Artikel IV wordt als volgt gewijzigd:
a. Na onderdeel F worden twee onderdelen ingevoegd, luidende: Fa. In artikel 14a, elfde lid, wordt «een lidstaat van de Europese Unie» vervangen door: een lidstaat van de Europese Unie of een bij ministeriële regeling aangewezen staat die partij is bij de Overeenkomst betreffende de Europese Economische Ruimte.
Fb. In artikel 14b, achtste lid, wordt «een lidstaat van de Europese Unie» vervangen door: een lidstaat van de Europese Unie of een bij ministeriële regeling aangewezen staat die partij is bij de Overeenkomst betreffende de Europese Economische Ruimte.
b.
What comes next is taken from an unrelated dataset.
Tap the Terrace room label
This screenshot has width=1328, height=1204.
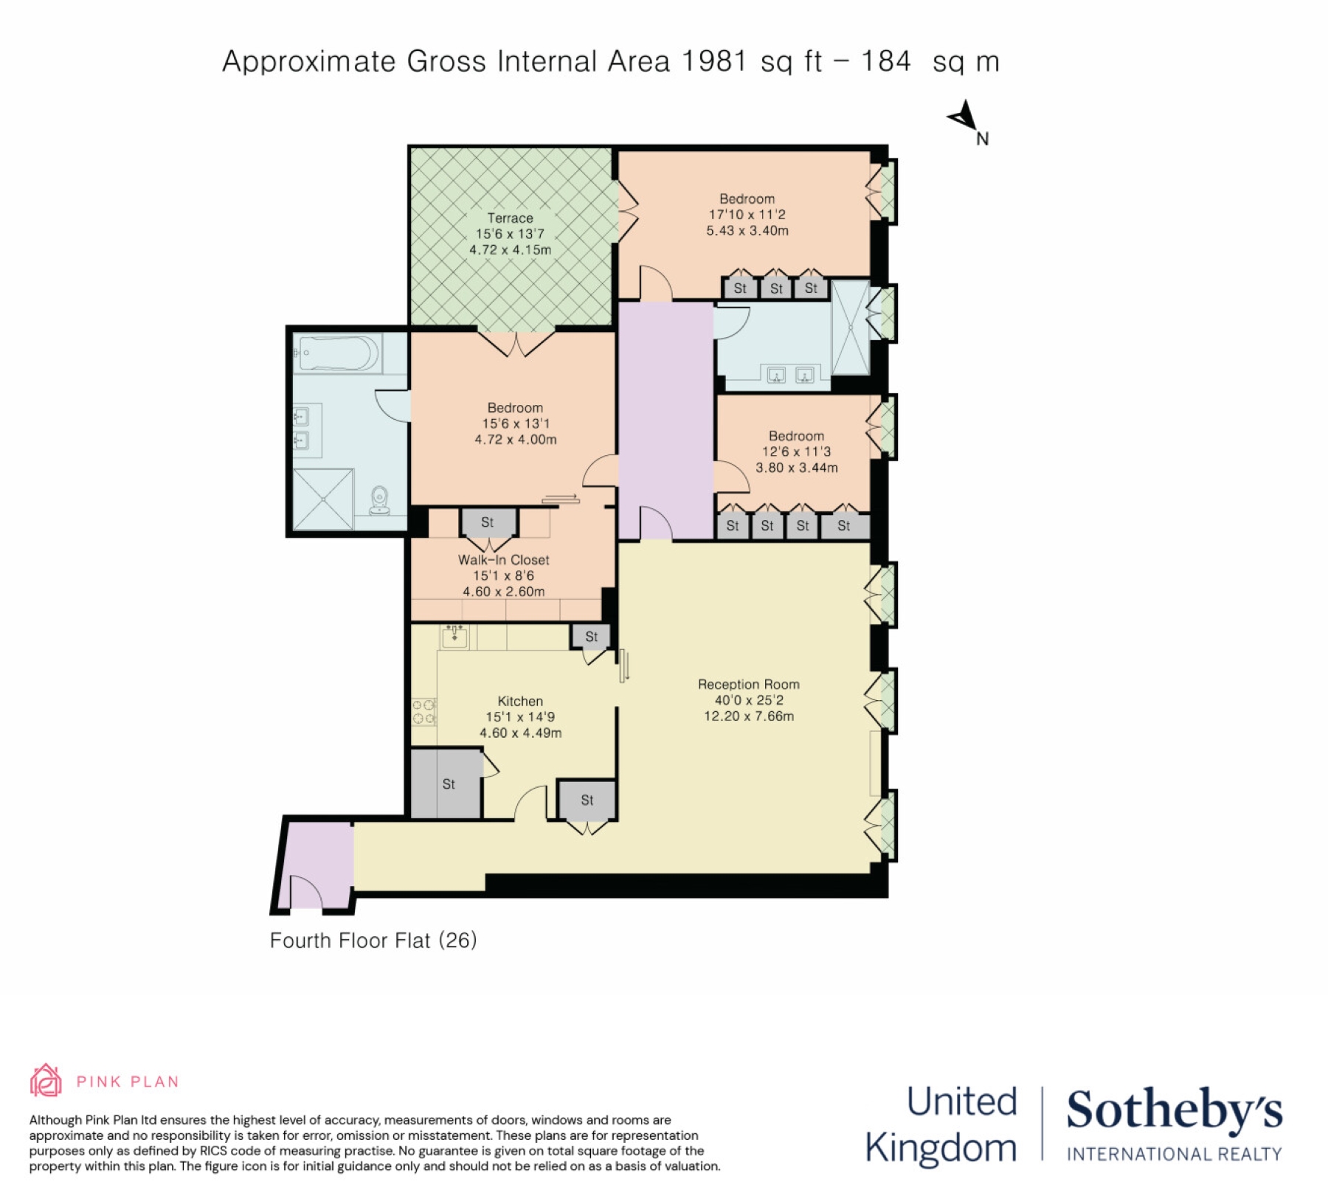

Onderdeel H komt te luiden:
H. Artikel 23c wordt als volgt gewijzigd:
1. In het tweede lid, onderdeel b, wordt «laagbelaste beleggingsdeelnemingen» vervangen door: beleggingsdeelnemingen niet zijnde kwalificerende beleggingsdeelnemingen.
2. In het derde lid, onder 1°, wordt «laagbelaste beleggingsdeelneming» vervangen door «beleggingsdeelneming niet zijnde een kwalificerende beleggingsdeelneming» en wordt «een lidstaat van de Europese Unie» vervangen door «een lidstaat van de Europese Unie of een bij ministeriële regeling aangewezen staat die partij is bij de Overeenkomst betreffende de Europese Economische Ruimte». Voorts wordt voor de puntkomma aan het slot een zinsnede ingevoegd, luidende: of aan een andere aldaar geheven belasting naar de winst.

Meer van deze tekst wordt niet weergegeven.